** Opening INFORMATION GIVEN block **
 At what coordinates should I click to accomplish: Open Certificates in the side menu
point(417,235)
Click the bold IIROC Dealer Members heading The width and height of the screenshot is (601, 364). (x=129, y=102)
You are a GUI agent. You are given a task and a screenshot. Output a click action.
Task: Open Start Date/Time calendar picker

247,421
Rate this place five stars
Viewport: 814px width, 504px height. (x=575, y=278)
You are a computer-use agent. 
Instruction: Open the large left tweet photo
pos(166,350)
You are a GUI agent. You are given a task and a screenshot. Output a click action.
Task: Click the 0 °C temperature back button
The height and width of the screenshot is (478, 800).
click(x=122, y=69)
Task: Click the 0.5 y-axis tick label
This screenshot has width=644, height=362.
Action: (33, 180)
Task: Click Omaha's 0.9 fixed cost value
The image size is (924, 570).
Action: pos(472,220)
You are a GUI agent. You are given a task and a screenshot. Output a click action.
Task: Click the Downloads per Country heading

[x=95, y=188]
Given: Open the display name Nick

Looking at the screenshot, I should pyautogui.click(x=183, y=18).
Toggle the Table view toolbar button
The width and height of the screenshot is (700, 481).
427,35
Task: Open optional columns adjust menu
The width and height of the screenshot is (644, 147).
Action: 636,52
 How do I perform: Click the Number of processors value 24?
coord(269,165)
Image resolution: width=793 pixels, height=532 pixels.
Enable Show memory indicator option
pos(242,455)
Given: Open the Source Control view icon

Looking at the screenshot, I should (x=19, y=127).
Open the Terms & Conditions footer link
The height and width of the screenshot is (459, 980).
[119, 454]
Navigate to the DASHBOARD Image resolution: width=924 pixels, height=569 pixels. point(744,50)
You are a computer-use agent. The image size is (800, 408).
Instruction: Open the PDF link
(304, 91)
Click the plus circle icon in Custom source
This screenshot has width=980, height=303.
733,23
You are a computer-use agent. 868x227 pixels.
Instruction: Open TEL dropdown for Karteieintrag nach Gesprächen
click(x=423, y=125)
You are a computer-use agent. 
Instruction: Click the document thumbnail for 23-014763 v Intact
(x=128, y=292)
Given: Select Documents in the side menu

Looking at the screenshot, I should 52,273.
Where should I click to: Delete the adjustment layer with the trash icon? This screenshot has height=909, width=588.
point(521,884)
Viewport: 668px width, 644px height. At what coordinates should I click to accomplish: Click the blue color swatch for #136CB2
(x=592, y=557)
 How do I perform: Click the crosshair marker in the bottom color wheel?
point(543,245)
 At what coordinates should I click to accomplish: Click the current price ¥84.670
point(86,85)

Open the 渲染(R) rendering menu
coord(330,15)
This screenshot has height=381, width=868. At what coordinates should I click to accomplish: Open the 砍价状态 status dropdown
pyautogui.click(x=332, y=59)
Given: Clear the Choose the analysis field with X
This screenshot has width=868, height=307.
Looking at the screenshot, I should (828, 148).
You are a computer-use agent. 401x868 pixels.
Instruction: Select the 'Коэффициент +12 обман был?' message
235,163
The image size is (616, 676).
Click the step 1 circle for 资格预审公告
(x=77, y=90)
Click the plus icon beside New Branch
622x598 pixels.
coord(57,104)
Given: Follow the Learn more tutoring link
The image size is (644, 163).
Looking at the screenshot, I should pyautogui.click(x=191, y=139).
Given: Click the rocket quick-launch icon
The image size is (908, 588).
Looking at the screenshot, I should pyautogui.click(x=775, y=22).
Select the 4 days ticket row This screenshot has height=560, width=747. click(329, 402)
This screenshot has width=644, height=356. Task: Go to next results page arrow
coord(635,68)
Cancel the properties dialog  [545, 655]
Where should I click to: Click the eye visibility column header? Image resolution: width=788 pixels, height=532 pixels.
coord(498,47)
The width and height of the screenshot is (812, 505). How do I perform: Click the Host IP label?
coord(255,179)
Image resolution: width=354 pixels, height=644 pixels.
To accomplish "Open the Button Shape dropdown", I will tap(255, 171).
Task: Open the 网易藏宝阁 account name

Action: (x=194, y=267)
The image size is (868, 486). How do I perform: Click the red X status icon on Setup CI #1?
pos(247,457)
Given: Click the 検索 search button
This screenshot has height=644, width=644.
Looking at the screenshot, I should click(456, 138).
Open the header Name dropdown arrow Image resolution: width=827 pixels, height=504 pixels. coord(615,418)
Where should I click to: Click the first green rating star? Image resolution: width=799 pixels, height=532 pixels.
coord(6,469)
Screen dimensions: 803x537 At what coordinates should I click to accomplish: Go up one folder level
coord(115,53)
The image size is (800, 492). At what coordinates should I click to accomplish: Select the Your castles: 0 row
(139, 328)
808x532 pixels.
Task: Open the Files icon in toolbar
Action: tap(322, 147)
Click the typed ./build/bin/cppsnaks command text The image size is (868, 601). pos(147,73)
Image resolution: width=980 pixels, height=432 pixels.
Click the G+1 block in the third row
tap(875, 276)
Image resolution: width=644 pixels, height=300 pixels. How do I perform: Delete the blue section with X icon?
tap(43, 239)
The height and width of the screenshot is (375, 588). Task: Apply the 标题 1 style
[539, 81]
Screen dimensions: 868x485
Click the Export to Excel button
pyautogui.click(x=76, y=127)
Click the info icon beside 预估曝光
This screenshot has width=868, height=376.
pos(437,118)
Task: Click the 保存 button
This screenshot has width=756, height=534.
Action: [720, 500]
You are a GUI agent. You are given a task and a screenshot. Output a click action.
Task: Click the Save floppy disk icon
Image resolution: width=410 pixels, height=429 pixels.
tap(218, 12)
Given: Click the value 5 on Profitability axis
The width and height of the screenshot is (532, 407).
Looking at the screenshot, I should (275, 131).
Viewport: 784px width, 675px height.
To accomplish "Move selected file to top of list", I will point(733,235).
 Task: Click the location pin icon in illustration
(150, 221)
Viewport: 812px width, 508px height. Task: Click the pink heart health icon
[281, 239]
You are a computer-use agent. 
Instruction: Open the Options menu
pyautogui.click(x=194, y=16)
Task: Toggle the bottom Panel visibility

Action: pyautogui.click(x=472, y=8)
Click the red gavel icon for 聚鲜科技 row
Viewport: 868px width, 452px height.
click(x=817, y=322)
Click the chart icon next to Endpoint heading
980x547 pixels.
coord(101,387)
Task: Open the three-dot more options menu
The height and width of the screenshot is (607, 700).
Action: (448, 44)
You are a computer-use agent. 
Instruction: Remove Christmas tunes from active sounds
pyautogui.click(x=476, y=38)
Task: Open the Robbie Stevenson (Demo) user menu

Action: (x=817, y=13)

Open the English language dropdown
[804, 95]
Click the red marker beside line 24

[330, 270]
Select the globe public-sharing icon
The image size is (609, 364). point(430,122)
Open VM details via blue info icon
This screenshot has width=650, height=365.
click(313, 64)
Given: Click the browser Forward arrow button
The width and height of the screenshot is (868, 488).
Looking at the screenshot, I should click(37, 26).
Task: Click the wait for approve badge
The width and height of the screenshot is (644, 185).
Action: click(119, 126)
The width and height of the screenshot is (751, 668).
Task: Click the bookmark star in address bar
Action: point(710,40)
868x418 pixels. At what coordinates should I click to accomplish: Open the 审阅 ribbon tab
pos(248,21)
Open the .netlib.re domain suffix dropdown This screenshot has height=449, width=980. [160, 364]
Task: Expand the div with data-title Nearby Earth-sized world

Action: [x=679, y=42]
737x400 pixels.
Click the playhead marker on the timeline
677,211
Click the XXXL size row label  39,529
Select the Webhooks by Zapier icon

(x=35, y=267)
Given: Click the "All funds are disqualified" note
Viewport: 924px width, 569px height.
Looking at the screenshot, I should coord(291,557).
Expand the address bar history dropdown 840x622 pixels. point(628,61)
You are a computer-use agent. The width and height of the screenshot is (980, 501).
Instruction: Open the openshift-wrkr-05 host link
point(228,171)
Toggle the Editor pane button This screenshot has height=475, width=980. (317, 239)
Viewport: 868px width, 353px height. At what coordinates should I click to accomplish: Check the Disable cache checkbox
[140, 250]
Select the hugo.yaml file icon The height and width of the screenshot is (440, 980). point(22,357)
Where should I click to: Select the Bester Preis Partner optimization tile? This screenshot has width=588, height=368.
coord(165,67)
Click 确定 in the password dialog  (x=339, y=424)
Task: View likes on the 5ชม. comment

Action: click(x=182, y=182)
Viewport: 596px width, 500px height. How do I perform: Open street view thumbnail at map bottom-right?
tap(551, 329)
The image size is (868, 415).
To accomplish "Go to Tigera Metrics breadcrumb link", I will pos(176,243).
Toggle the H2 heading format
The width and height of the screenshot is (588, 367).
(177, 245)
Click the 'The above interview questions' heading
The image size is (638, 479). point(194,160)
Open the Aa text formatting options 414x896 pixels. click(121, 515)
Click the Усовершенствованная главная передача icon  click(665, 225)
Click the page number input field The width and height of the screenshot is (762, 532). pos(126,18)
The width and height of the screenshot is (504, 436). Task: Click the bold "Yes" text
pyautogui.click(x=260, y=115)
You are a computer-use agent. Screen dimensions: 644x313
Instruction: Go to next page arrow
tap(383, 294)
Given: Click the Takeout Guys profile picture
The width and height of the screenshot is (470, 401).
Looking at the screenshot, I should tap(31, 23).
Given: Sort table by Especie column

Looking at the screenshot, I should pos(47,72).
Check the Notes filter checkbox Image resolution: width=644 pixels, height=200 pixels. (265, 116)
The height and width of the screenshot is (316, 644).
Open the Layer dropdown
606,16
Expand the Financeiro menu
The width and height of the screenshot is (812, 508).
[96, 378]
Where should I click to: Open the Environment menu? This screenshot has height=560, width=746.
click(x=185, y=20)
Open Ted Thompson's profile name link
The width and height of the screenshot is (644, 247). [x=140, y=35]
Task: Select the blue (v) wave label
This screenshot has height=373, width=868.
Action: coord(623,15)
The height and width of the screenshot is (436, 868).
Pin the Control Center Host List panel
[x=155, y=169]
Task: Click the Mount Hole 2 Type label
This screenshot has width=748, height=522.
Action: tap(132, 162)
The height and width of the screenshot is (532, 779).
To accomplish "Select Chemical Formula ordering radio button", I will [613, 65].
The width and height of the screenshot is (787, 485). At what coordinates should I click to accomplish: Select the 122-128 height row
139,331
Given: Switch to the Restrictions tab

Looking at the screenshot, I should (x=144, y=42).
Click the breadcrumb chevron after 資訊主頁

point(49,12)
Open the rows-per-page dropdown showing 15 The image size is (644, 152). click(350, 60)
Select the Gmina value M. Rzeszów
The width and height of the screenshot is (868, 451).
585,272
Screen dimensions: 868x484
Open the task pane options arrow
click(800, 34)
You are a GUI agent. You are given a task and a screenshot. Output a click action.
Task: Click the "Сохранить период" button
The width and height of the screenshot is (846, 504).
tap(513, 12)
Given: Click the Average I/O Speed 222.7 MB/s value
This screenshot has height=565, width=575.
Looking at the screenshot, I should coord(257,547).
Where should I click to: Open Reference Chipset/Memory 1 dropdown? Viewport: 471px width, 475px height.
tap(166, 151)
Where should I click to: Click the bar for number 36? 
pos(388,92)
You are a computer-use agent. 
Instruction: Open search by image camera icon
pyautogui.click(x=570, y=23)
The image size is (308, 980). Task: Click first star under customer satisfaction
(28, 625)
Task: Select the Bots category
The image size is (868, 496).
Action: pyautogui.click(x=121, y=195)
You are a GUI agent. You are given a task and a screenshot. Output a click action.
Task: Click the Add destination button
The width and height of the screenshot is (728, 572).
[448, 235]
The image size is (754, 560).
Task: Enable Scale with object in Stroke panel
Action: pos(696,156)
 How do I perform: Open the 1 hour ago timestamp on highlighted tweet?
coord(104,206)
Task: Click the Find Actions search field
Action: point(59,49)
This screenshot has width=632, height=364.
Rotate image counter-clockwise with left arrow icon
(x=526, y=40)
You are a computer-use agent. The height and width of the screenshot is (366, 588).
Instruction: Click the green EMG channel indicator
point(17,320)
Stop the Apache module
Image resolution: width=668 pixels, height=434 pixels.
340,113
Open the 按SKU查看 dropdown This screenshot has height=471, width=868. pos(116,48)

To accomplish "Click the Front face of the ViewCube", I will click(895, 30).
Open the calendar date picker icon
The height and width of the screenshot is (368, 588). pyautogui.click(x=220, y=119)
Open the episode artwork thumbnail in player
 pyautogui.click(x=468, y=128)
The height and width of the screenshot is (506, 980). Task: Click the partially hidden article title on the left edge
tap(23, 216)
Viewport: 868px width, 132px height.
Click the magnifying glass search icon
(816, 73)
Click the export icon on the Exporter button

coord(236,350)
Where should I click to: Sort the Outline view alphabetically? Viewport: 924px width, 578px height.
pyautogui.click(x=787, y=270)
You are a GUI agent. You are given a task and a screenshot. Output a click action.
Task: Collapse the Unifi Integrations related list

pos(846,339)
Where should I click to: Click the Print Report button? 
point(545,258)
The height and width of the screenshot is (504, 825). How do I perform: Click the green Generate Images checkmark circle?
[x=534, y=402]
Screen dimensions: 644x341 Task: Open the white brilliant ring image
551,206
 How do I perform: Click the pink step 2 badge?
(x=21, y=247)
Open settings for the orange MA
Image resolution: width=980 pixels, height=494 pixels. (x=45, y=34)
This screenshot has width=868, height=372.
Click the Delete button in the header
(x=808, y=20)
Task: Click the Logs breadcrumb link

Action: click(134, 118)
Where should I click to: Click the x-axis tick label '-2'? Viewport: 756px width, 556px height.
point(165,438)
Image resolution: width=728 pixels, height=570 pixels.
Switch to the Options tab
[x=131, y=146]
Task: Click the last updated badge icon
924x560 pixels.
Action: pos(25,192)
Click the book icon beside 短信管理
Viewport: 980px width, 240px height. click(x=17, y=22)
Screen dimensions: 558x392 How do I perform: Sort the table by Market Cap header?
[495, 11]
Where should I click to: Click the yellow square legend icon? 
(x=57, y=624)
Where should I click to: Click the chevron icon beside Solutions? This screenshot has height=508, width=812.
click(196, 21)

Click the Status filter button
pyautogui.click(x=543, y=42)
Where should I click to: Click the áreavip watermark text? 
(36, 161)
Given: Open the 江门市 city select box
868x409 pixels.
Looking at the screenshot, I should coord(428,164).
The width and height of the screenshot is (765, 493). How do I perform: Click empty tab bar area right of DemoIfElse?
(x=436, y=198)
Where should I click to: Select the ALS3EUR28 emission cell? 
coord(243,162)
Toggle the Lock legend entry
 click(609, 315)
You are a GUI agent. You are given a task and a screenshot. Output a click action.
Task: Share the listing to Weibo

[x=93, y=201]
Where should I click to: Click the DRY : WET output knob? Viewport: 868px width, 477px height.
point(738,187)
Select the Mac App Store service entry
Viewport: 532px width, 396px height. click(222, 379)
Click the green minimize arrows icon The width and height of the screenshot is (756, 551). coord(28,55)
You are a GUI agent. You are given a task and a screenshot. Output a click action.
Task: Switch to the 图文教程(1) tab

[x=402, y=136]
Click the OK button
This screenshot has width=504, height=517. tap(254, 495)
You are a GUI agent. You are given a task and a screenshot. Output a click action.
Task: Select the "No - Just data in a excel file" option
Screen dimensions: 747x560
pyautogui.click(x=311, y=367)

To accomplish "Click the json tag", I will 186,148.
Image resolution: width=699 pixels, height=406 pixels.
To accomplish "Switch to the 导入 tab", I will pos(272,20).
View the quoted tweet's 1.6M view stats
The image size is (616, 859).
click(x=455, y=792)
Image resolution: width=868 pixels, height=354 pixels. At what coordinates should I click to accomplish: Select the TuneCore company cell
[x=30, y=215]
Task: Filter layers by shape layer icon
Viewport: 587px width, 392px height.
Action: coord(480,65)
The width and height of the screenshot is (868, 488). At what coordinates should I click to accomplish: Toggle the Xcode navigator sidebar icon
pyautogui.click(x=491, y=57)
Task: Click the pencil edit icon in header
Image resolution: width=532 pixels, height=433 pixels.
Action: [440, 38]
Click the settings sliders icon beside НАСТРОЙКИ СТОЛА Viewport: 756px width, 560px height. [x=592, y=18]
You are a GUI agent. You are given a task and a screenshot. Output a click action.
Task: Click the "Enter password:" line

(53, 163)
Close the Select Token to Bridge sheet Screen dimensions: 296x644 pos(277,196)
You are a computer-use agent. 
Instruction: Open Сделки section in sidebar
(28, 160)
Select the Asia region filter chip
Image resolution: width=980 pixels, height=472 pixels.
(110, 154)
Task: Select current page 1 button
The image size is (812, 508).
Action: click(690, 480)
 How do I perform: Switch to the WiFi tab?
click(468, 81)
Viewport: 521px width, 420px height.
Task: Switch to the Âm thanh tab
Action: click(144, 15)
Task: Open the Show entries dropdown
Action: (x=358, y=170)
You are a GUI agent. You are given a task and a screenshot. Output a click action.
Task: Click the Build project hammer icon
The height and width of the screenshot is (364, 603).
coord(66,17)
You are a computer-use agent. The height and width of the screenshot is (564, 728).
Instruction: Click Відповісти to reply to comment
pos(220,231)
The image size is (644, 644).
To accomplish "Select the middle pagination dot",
** Closing INFORMATION GIVEN block **
_ABOUT THIS EXERCISE_.
Copy range, inclusive: the line holding "Open Ted Thompson's profile name link" to the line holding "The height and width of the screenshot is (532, 779).". Reproduce exactly those lines of the records above and no others.

_ANSWER SPACE_.
Open Ted Thompson's profile name link
The width and height of the screenshot is (644, 247). [x=140, y=35]
Task: Select the blue (v) wave label
This screenshot has height=373, width=868.
Action: coord(623,15)
The height and width of the screenshot is (436, 868).
Pin the Control Center Host List panel
[x=155, y=169]
Task: Click the Mount Hole 2 Type label
This screenshot has width=748, height=522.
Action: tap(132, 162)
The height and width of the screenshot is (532, 779).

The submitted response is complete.